Powerful Community Banks Submit ‘Wish List’ To Congress

By RYAN TRACY. Originally posted on the Wall Street Journal.

Updated Jan. 14, 2015 8:19 p.m. ET

Lately, Washington has been awash in debates over policies that could benefit Wall Street banks. But quietly it’s been smaller, locally focused community banking sector racking up policy wins.

Community bankers backed a preferred candidate nominated to the Federal Reserve Board – and the White House picked him. They joined opposition to a Treasury Department nominee with Wall Street ties – and won again when the nominee withdrew his name from contention earlier this week.

Now, the Independent Community Bankers of America, the sector’s main trade group, is submitting an aggressive wish list to the new Congress. The Wall Street Journal got a look at the document, which was distributed Wednesday to staffers on Capitol Hill. It’s long and broad, containing pent up requests in the years after the 2010 Dodd-Frank law, which affected banks both large and small.

“We’re just not going to take it anymore,” said Paul Merski, executive vice president of congressional relations at the ICBA. “The community banking sector is being strangled by regulation and it’s really crushing the industry.
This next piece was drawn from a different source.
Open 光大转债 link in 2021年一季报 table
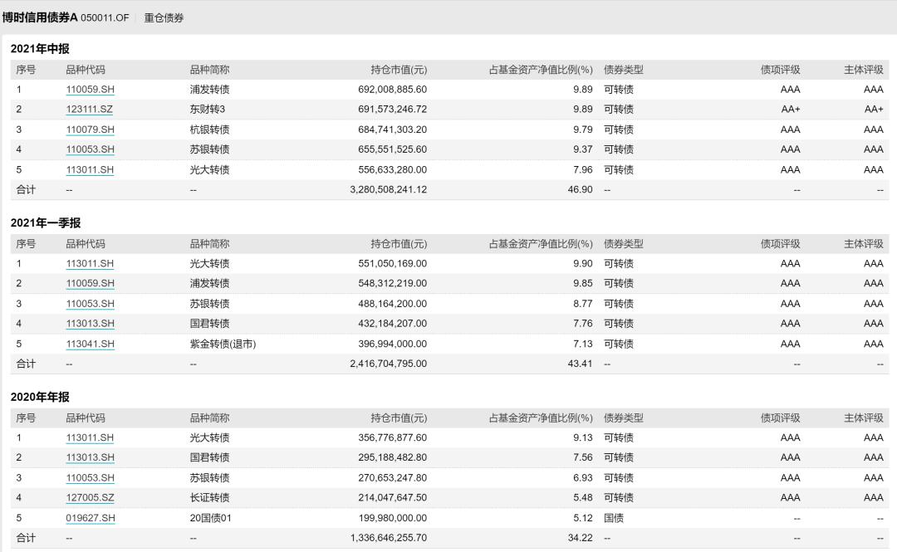Viewport: 897px width, 552px height. click(x=89, y=263)
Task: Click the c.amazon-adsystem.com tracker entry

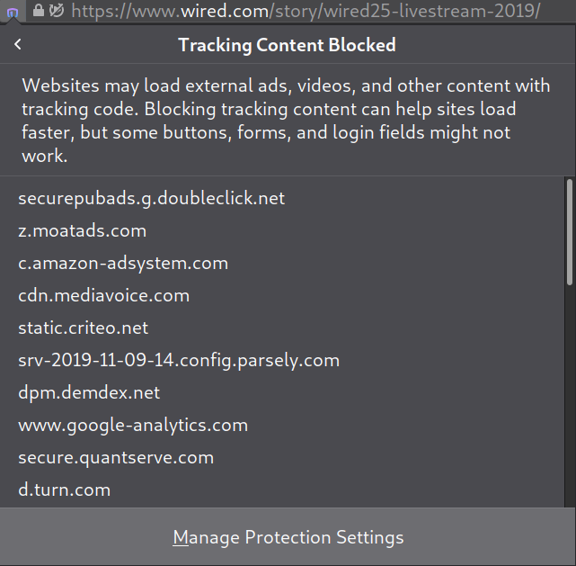Action: tap(123, 263)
Regulators dispute that claim, saying community banks have been resilient during and since the financial crisis. And some of the bankers’ policy proposals – like exempting a broad swath of banks from the oversight of the Consumer Financial Protection Bureau – appear unlikely to become law. But it’s worth paying attention to them, given community bankers’ clout and Republican leaders’ promises of regulatory relief. Such proposals could also put pressure on regulators to take their own step to make banks’ lives easier, so as to lessen the chance that Congress will move to restrain the agency’s authority.

Here are some highlights:

  1. Exemptions from bank capital rules.The community bankers propose changing how Basel III, a set of capital rules that international regulators agreed to after the financial crisis, would apply to them, for instance by exempting them from a requirement to build extra buffers of loss-absorbing capital even when the economy is performing well.
  2. Exemptions from parts of Dodd-Frank.The group proposes that any bank with under $50 billion in assets shouldn’t have to apply with the Volcker rule, a central tenet of Dodd-Frank that restricts how banks can trade with their own funds (The rule currently contains exemptions for banks under $10 billion). ICBA also says small banks shouldn’t have to meet certain new criteria for mortgage lending as long as they are holding the mortgages on their own books.
  3. More clout in policy making.Fresh off convincing Congress to require that the Fed board have someone with community bank experience, the ICBA is pushing for more. It asks Congress to create a new Assistant Treasury Secretary for Community Banks to ensure their voice in policy-making decisions. The Treasury usually doesn’t write regulations, but it has influence over the agencies that do because it usually speaks with the backing of the president.
  4. Paring back the influence of the Consumer Financial Protection Bureau.With Republicans expected to scrutinize the new consumer watchdog created under Dodd-Frank, community bankers prioritize three provisions designed to give the CFPB less autonomy and limit its reach: Creating a five-member board to oversee the agency rather than a sole director, giving a separate council of regulators the ability to veto CFPB rules with a simple majority, and exempting all banks with assets under $50 billion examination and enforcement by the CFPB. All three, the latter especially, are certain to be viewed with skepticism by Democrats and consumer groups. Most analysts say the bureau is likely to emerge unscathed — as the CFPB’s creation is one of President Barack Obama’s signature achievements and the White House is likely to veto measures that would curtail its authority.
  5. Changes to the bank examination process.The group proposes giving community banks who have already received good grades from regulators a respite from annual examinations by requiring the exams every two years instead of annually. It would also change some reporting requirements and create a new, independent body to investigate complaints from bankers who say their examiners are overstepping their bounds, for instance by micromanaging business decisions.

Together, the changes are a menu of sorts for Republicans who have expressed interest in a bill that would help the small lenders who have offices in congressional districts across the country.

“Last Congress a number of bills passed the full House [but] they sort of withered on the vine in the Senate,” said Mr. Merski. “There should be more opportunity” this time around.

Alan Zibel and Andrew Ackerman contributed to this article.